Rémunération des médecins: Québec lance un nouveau marathon de négociations

Un nouveau marathon de négociations entre Québec et les fédérations de médecins a été entrepris lundi, en vue de fixer leur rémunération des prochaines années.

L'enjeu est majeur, puisqu'il implique plusieurs milliards de dollars de fonds publics.

Or, le processus s'annonce difficile et semé d'embûches, le lobby des médecins étant réputé puissant, gourmand et tenace.

Malgré tout, le gouvernement Couillard se montre bien déterminé à être moins généreux que lors des négociations précédentes, qui avaient permis aux médecins d'effectuer un rattrapage monétaire substantiel par rapport à leurs collègues ontariens. Mais ce rattrapage a grugé un peu plus les finances publiques.

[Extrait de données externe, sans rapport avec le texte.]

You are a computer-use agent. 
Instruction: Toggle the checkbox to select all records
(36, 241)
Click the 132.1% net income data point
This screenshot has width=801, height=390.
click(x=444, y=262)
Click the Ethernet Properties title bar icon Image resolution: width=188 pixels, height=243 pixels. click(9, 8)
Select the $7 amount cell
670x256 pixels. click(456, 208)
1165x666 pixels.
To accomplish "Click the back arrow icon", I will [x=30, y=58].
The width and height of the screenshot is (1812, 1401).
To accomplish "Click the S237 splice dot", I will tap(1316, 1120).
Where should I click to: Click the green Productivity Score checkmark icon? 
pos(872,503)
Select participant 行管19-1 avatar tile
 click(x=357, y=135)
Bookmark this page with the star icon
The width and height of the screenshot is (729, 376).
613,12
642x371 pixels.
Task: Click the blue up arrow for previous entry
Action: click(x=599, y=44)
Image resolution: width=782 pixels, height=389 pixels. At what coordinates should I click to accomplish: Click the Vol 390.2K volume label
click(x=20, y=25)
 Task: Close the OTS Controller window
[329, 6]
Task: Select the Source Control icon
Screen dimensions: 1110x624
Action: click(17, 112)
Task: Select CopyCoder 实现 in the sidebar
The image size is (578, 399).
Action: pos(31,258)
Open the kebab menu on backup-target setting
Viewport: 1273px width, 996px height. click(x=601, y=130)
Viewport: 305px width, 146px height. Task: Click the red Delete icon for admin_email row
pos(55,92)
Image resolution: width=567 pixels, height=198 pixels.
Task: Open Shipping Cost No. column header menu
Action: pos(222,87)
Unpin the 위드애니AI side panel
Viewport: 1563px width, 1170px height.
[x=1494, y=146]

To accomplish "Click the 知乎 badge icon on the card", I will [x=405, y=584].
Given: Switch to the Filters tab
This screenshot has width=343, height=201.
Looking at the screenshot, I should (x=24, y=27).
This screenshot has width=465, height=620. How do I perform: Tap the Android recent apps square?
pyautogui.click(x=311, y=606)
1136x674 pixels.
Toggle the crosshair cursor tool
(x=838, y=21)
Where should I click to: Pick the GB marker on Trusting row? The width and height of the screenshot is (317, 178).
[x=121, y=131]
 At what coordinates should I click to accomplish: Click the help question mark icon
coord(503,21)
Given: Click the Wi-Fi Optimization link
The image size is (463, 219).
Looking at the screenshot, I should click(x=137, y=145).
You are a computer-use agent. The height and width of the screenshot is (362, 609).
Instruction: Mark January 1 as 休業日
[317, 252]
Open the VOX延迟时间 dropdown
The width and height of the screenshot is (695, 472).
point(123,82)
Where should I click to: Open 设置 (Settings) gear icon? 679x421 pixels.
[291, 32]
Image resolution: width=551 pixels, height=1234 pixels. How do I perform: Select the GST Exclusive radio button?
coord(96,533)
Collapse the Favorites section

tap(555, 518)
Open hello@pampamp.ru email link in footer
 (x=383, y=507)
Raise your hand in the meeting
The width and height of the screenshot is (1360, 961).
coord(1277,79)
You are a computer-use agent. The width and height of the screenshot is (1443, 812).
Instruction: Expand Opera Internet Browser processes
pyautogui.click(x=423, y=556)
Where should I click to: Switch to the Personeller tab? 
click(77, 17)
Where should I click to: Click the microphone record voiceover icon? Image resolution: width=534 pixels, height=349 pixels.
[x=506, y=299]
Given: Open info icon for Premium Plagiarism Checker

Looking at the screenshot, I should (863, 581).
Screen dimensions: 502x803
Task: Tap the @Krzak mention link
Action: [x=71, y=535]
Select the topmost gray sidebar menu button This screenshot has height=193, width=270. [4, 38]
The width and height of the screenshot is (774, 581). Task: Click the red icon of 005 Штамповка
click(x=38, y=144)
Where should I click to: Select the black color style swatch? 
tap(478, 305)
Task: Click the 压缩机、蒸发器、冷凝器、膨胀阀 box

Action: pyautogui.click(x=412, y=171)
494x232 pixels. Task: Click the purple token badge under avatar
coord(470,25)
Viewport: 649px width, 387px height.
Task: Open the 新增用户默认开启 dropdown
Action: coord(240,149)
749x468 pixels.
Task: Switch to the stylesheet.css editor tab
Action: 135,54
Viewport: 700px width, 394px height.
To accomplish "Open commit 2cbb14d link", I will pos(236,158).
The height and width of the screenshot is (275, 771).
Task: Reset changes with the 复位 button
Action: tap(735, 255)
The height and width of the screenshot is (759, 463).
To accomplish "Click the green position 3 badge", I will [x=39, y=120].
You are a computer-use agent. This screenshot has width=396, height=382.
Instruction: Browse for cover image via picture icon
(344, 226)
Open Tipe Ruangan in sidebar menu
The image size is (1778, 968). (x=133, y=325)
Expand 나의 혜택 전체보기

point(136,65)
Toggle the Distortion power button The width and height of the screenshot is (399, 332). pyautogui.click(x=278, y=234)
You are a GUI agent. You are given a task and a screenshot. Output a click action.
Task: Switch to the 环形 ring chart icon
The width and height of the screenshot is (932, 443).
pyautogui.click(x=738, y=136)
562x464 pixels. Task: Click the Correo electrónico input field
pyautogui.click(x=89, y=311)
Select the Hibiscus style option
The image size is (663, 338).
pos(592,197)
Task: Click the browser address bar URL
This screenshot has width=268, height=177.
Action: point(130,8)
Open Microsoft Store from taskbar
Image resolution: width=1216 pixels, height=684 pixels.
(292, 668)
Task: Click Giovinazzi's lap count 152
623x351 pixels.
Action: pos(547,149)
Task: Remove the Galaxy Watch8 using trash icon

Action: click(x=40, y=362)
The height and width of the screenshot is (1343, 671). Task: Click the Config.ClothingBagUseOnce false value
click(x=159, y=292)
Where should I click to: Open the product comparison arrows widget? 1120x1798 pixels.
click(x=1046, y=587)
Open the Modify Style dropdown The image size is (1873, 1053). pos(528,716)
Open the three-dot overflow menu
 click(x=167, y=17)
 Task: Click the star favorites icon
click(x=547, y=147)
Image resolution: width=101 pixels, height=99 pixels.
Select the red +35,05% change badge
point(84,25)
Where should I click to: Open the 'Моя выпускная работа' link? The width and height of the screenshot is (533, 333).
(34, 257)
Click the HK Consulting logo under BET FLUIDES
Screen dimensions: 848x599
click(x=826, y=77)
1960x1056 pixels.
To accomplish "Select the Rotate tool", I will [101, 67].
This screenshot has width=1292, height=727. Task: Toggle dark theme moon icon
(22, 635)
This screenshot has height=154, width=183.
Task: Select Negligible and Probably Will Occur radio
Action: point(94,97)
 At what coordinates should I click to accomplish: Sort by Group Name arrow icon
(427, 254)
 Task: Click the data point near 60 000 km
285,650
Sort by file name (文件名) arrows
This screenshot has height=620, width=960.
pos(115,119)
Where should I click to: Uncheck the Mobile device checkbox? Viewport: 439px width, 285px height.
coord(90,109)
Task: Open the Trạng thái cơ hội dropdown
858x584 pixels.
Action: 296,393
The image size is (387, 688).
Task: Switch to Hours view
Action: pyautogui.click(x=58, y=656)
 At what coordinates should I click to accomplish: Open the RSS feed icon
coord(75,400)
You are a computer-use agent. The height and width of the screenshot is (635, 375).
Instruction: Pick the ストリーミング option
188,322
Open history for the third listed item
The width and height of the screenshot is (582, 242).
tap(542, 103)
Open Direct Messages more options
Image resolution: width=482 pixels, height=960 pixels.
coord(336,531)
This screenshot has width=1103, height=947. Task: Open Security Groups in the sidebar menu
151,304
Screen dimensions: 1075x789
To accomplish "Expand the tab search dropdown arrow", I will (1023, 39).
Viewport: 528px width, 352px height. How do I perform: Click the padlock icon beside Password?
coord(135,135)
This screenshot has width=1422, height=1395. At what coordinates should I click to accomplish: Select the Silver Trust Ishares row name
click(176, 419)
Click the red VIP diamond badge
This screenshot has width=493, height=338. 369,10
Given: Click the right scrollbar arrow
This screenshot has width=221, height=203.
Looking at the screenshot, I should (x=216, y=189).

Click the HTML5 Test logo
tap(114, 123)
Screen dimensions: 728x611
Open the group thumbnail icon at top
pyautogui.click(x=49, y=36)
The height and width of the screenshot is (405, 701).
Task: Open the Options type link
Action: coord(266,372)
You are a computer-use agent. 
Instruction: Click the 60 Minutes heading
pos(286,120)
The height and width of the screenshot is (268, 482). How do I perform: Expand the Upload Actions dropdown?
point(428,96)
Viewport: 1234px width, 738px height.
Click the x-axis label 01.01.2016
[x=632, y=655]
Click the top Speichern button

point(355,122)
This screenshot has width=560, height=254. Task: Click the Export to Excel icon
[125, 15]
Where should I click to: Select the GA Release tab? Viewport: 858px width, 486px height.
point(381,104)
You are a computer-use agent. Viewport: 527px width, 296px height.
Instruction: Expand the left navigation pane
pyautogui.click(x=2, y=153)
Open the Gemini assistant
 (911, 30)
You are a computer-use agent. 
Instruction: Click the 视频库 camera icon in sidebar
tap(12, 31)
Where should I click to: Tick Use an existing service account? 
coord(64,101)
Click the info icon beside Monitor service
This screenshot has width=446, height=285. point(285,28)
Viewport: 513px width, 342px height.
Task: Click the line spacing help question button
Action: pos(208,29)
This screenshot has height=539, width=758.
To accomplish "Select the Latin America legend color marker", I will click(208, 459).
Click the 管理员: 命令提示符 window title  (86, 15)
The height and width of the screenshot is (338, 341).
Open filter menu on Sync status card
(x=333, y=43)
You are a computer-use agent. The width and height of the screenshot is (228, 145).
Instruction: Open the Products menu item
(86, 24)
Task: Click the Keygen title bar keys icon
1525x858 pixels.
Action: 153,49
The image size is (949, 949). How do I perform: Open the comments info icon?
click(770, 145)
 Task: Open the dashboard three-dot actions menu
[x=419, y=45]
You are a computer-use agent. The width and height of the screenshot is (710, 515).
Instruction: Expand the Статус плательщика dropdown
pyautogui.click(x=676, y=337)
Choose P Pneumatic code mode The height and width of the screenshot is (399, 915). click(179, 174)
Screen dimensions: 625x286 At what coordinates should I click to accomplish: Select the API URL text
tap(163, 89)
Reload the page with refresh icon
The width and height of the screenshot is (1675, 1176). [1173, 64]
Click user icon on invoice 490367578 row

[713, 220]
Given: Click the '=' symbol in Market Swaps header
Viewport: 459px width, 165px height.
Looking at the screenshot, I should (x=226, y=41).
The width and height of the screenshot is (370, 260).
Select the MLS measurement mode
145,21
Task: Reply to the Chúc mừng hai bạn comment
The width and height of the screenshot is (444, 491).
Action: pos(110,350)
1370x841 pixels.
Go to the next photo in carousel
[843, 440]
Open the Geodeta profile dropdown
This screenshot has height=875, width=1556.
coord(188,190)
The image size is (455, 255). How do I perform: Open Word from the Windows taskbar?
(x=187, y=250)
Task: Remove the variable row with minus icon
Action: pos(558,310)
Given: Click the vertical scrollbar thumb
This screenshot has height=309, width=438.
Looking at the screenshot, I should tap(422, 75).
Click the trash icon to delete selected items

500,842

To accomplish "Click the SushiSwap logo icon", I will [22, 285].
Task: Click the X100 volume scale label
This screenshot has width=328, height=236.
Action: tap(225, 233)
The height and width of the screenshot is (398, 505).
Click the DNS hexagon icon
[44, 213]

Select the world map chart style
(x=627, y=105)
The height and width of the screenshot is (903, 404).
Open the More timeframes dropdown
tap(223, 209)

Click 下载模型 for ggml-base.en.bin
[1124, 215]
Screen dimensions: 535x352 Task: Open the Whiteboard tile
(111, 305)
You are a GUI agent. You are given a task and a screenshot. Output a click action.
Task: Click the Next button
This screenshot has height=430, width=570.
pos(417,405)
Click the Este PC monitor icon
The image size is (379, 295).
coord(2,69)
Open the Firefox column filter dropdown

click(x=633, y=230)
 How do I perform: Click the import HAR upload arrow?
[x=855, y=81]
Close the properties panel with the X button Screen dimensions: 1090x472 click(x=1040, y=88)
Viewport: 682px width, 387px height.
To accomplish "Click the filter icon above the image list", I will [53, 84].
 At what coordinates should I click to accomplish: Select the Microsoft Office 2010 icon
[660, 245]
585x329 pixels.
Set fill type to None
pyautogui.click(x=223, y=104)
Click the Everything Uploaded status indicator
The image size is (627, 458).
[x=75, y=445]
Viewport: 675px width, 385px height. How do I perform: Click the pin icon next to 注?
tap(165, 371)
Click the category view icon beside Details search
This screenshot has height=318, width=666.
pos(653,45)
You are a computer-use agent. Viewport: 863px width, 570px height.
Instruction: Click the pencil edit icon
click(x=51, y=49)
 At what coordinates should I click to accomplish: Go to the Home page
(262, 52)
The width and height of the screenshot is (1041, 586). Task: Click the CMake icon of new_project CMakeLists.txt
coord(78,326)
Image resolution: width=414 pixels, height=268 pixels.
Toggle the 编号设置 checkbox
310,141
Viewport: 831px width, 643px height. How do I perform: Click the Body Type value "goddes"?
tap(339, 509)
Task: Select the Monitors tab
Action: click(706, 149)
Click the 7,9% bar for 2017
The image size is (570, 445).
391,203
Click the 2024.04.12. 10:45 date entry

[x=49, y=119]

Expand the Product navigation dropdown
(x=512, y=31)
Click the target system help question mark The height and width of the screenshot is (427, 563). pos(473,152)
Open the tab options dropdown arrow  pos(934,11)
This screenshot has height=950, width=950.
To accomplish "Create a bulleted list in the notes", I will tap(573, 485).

D'entrée de jeu, lundi, le ministre de la Santé, Gaétan Barrette, qui avait participé aux négociations en 2006, mais de l'autre côté de la table alors qu'il présidait la Fédération des médecins spécialistes, a affirmé que le rattrapage monétaire réclamé alors avait été effectué, et n'était donc plus à l'ordre du jour.

Depuis cinq ans, la rémunération des médecins québécois a fait un bond de 33 pour cent.

L'entente précédente signée avec la Fédération des médecins omnipraticiens (FMOQ) et la Fédération des médecins spécialistes (FMSQ) est échue depuis le 31 mars 2015.

En conférence de presse, lundi, le ministre Barrette a invité ses anciens collègues à se montrer moins gourmands que par le passé, faisant appel à leur "conscience sociale" et à leur "gros bon sens", lors des séances de négociations à venir.

Tableaux à l'appui, il a fait valoir que lors des discussions précédentes, en 2006, l'écart de rémunération entre les médecins québécois et ontariens atteignait 47 pour cent. Cet écart ne serait plus selon lui que de 10 pour cent, soit l'écart du coût de la vie entre les deux provinces.

L'an dernier, les médecins ont reçu au total 7,3 milliards $ de l'État québécois, dont plus de 4 milliards $ sont allés aux médecins spécialistes.